Le samedi 5 Décembre à 15h30, nous vous invitons à venir discuter avec Gérard MORDILLAT, écrivain (« Vive la sociale » « Douce banlieue » ) mais aussi cinéaste (« Billy the kick » ou encore les séries documentaires sur les origines du christianisme) autour de son dernier roman « Notre part des ténèbres » (Ed. Calmann-Lévy - 2008)
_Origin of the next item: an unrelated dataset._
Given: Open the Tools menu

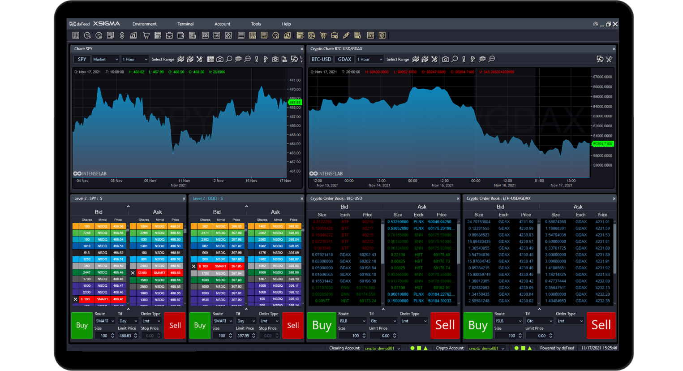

La nuit du 31 décembre, Gary et les membres de l'atelier de recherches mécaniques de Mondial Laser, une entreprise de pointe vendue à l'Inde par un fonds spéculatif américain, prennent possession d'un navire de luxe, le Nausicaa. À bord, les actionnaires du fonds et leurs invités célèbrent au champagne une année de bénéfices records. Tandis que la fête bat son plein - bal masqué, orchestre, caviar - le Nausicaa est détourné. Il met cap au nord, vers la Norvège, le Spitzberg, à la quête des grandes tempêtes d'hiver. Gary, Suz, Dargone, Doc, Amos, Maximillienne dite Maxi, Kiki, Isabelle, Jacqueline, Moïra... et cent autres de Mondial Laser veulent contraindre ceux pour qui ils n'étaient que des chiffres à connaître eux aussi le froid, les vagues en furie, la solitude, l'abandon... Dès lors, tout s'inverse. Ceux qui étaient condamnés à l'incertitude, à la précarité, à l'angoisse du lendemain, deviennent seuls maîtres à bord. La peur change de côté.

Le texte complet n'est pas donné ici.